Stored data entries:
━━━━

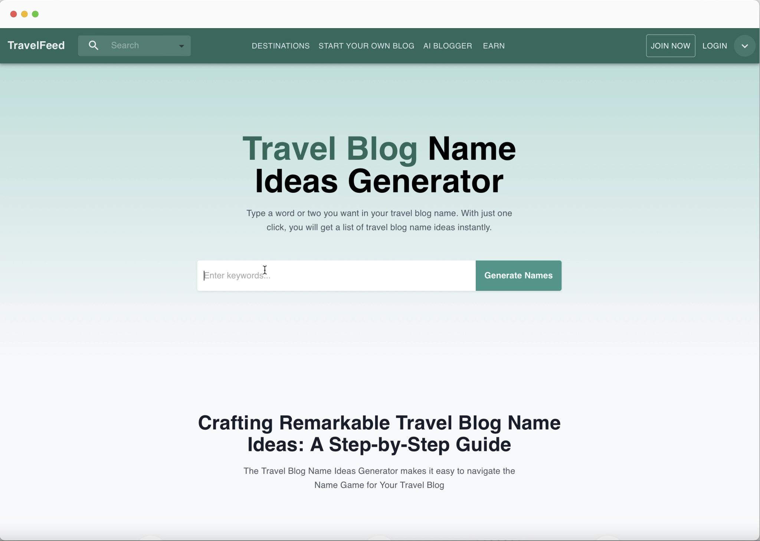The image size is (760, 541).
Task: Click the TravelFeed logo icon
Action: (x=36, y=45)
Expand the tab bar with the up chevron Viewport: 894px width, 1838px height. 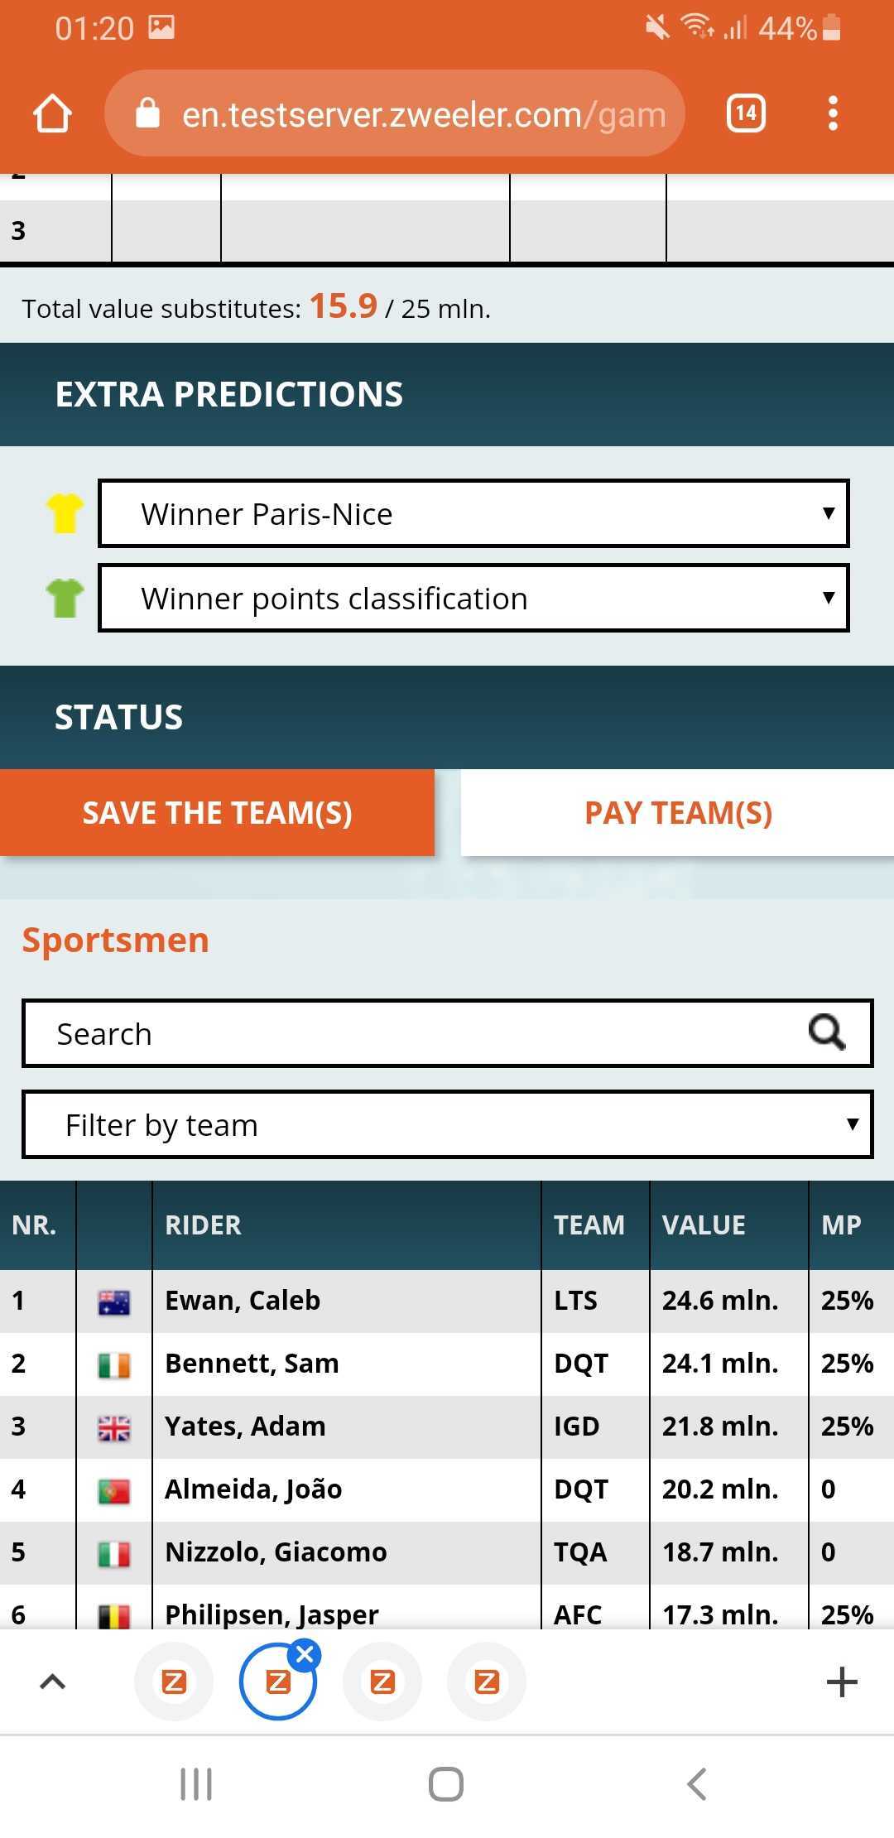(52, 1682)
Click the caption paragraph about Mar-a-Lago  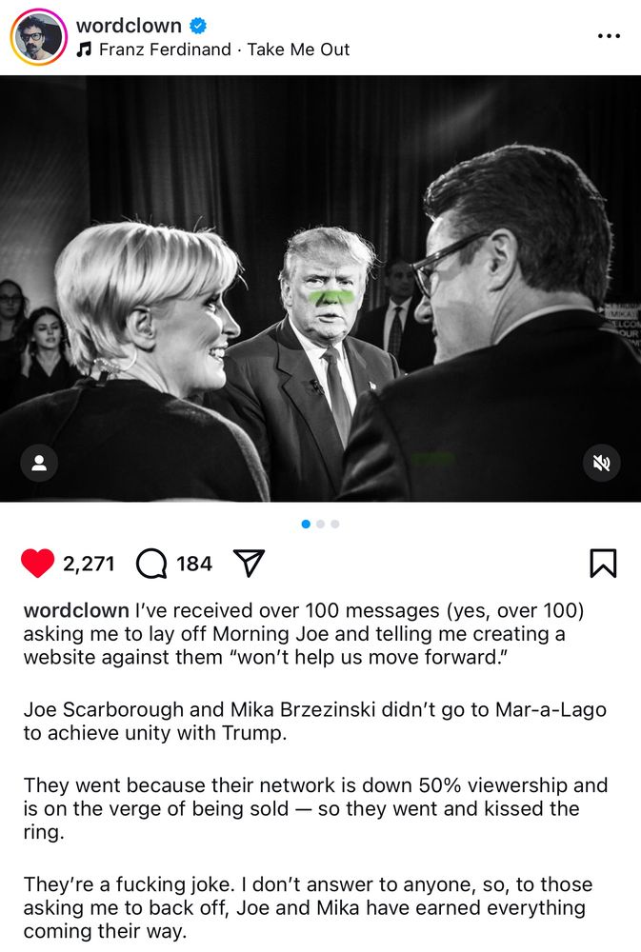pyautogui.click(x=314, y=722)
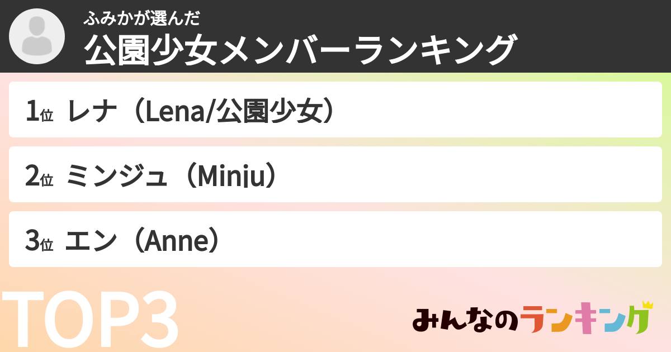Click the black みんなの logo text
The width and height of the screenshot is (671, 352).
pyautogui.click(x=466, y=321)
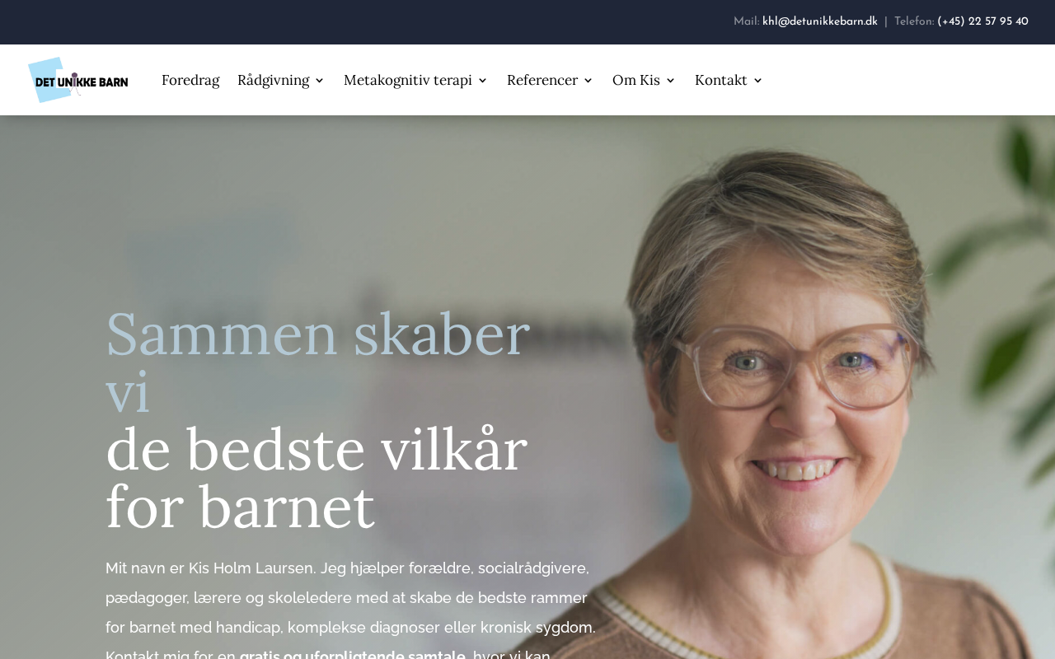Viewport: 1055px width, 659px height.
Task: Expand the Metakognitiv terapi chevron
Action: pos(482,81)
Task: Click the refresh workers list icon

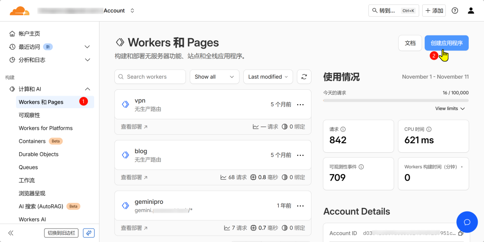Action: (x=304, y=77)
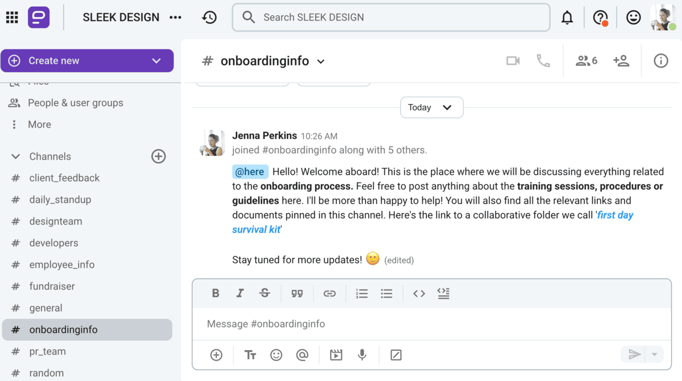Toggle strikethrough formatting in the editor
682x381 pixels.
pyautogui.click(x=265, y=293)
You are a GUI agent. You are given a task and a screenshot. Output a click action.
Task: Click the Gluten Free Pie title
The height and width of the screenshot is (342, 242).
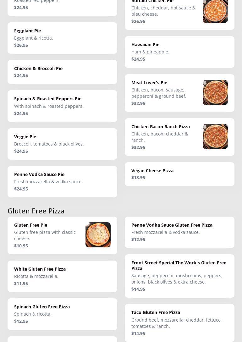pos(30,225)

━━━━

ACTION ITEM:
Without the pictures, transcribe exactly the lines above from the one containing "Task: Click the refresh workers list icon" through the last.

EXERCISE OUTPUT:
Task: Click the refresh workers list icon

Action: (x=304, y=77)
Toggle strikethrough formatting in the editor
682x381 pixels.
pyautogui.click(x=265, y=293)
You are a GUI agent. You are given a task and a screenshot. Output a click action.
Task: Click the Gluten Free Pie title
The height and width of the screenshot is (342, 242).
pos(30,225)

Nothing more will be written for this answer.